In searching for the truth about her grandmother, Jane Messer brings together both Jewish and Palestinian histories.
Michael Messer was sure his mother never loved him. She had abandoned him twice, leaving him with strangers for years on end. His father told him that she was having too much fun with her lovers to care for her children, and Michael carried a sense of being unlovable from childhood into old age.
His daughter, Jane, sensed very young that her father’s life could have been different, happier, if he knew his mother had loved him. And perhaps she had! After all, they knew so little about the woman called Bella, Jane’s paternal grandmother; her life and death were shrouded in silence. Jane longed to find out the truth about Bella, and to give her father a past in which he had been loved.
An accomplished writer and researcher, Jane Messer set out to find who Bella really was, spending many years interviewing her father and other family members, hiring genealogists and researchers, delving in archives, and travelling with deep intent through Germany, Israel, Palestine and Australia. The result is a remarkable book – part memoir, history and biography – that brings Bella vividly to life and definitively answers the question of whether she loved her son.
In retracing Bella’s steps, Messer brings to life some of the most dramatic chapters of modern world history: the flight of refugees from the Holocaust, the establishment of Israel, and the arrival of postwar migrants in Australia. Bella’s decisions can only be understood in the context of the historical tsunami of World War II and the Holocaust that resulted in 40 million displaced people desperately seeking a home somewhere in the world.
Bella and her family were Jewish refugees and it is no surprise that Messer treats their story of escape from Germany and life in Palestine with compassion and empathy. She gives us a vivid sense of Bella’s life in Germany, Palestine and Australia; the skies she walked under, the people she met, the caring work that she did with great competence in times of crisis. She brings alive the hopes of people who had lost their homes and whose families had been slaughtered.
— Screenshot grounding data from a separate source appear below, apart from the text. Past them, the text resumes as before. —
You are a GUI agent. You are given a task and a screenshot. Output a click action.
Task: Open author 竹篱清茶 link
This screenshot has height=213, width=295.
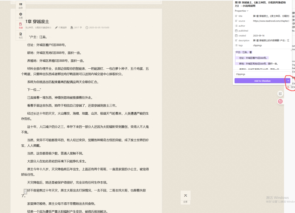(62, 28)
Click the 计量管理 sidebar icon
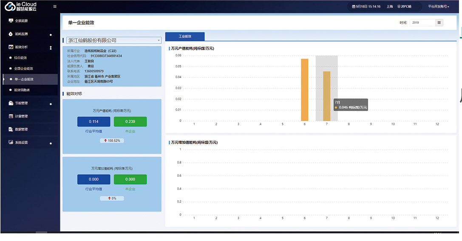 11,116
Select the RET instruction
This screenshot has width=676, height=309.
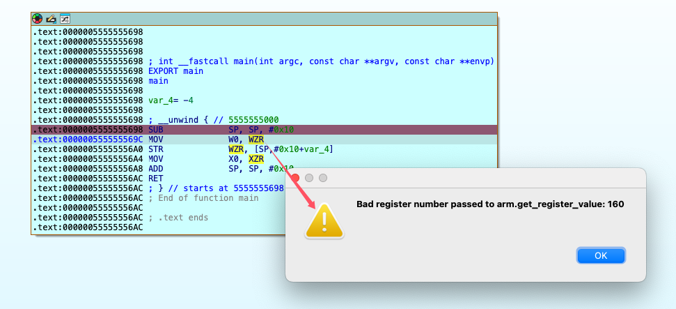pos(155,179)
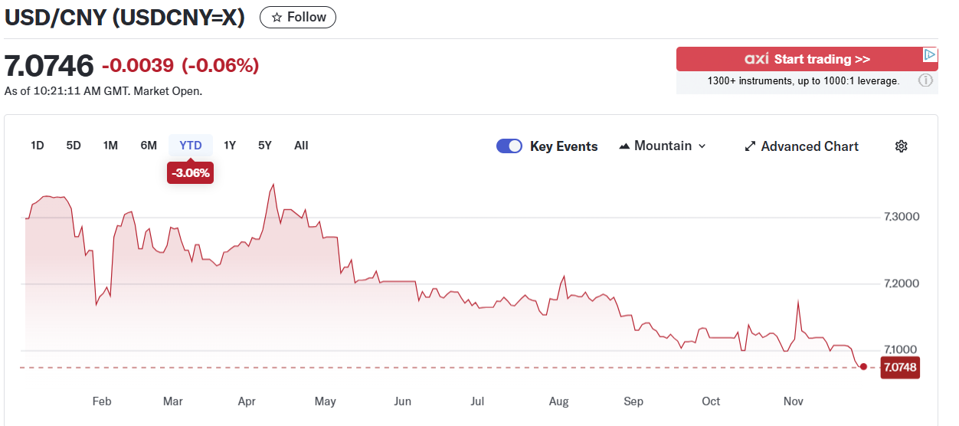Click the 7.0748 current price label

point(900,368)
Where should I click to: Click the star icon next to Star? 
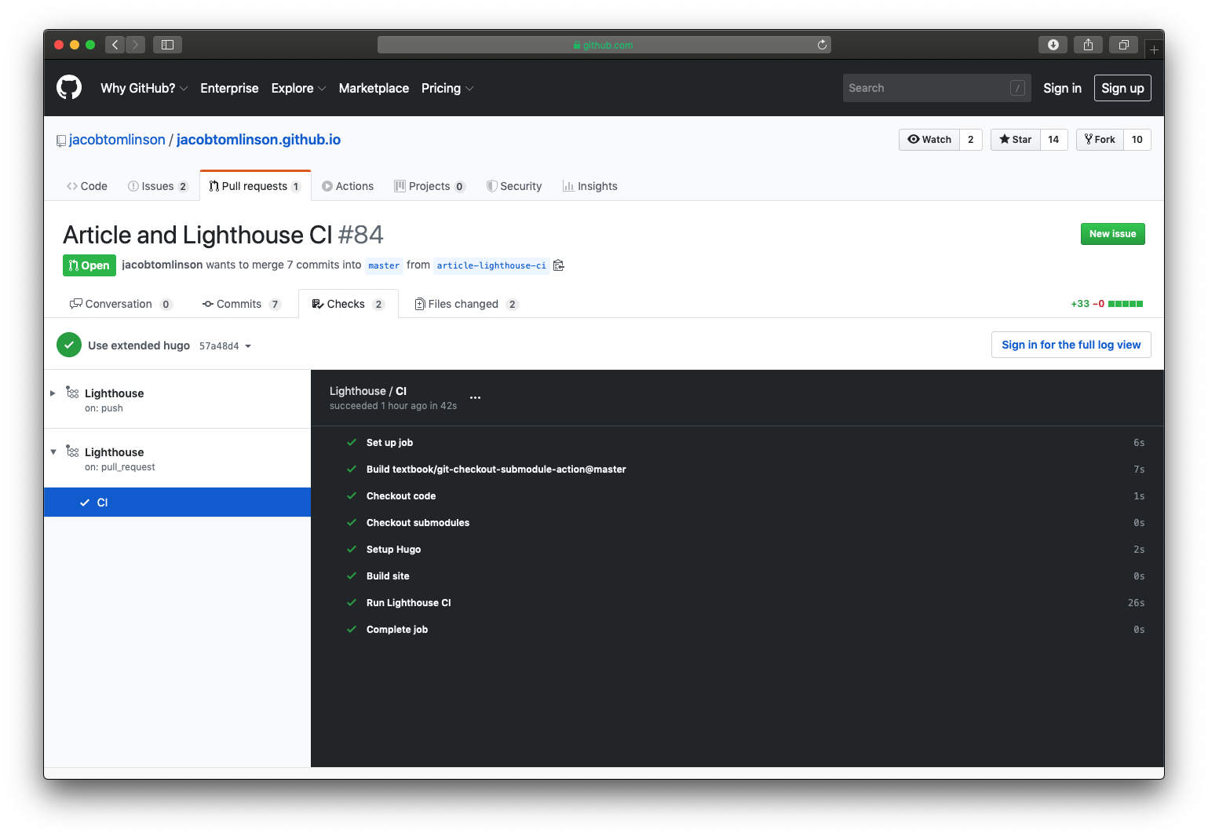click(1005, 139)
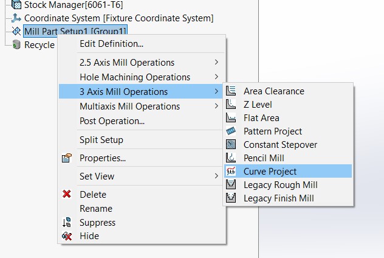Click the Z Level operation icon
This screenshot has width=384, height=258.
tap(231, 104)
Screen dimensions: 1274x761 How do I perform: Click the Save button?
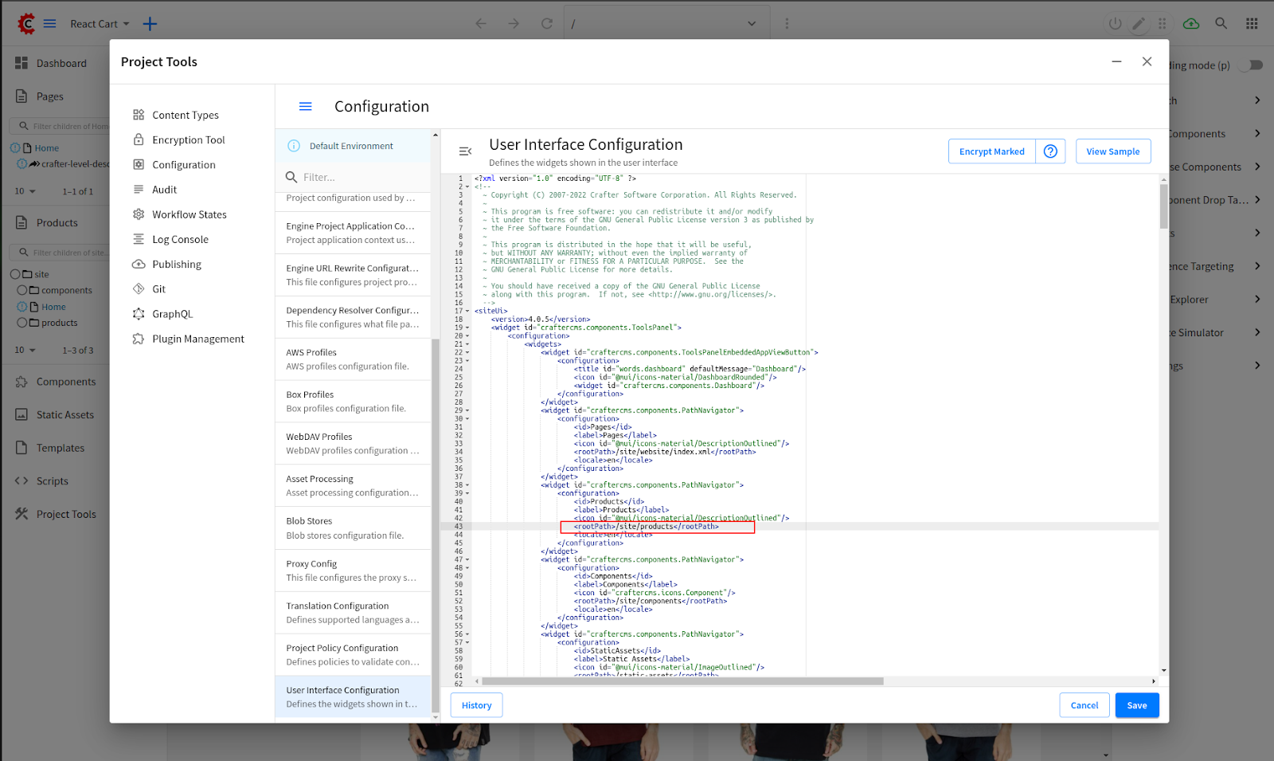(1136, 705)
But it is surprising and deeply affecting to find that Messer’s research and her empathy extend to the Palestinian people who were forced to flee from their homes in the wake of the influx of Jewish refugees to Palestine. In her three visits to Israel, Messer chose to spend time with scholars and peace activists from Israel and Palestine, who worked together to give Palestinians the right to return and nationhood. She came to grieve for the lost, little-remembered villages and for the people of Palestine.
One of the most moving scenes in the book is a meeting Messer has in the Café Yafa in Jaffa with a Palestinian man called Abu-George, who had been a child in Palestine in 1948 – one of the 20 per cent of Palestinians who still live in Israel. She asks him to share his memories of the village he had grown up in, hoping it will help give some background to Bella’s life in Palestine.
‘I won’t share my memories of the village I was forced from with my family, to help you remember your grandmother,’ he answered. ‘It’s not “interesting” to me, as it is for you. I’m a refugee in my own country. That’s what I know. That’s what you need to know.’
Messer reflects that she had known that, but ‘not fiercely enough, not enough that it hurt me too’. If she had, she would not have asked the question.
Messer began writing a family story but, by the end of the long process of discovery, she has written something more difficult, subtle and ambitious. She is sharing with us the tragedy and resilience of Jewish experience and also honouring the histories, resilience and terrible losses of the Palestinians. It is rare to find this willingness to respect and grieve for the tragedies of both Jews and Palestinians, and to bring those stories together.
Under the Ottoman regime, Palestinians, Jews, Christians and Bedouins co-existed peacefully for centuries. Delving into that history, Messer sees how a different narrative could have emerged in the Middle East.
A shared land of coexistence could have been possible, but the historical collision of Western imperialism and German Nazism beat down that possibility.
Messer is a writer who questions everything, thinks deeply, and double-checks her facts. Her writing is clear and poignant. She has the persistence and courage needed to bring this extraordinary book off and she has a very big heart. Raven Mother is a riveting read.
Jane Messer Raven Mother NewSouth 2026 PB 288pp $34.99
Sandra Hogan is a Brisbane-based writer whose memoir My Mother’s Secret will be published by Allen & Unwin in 2027.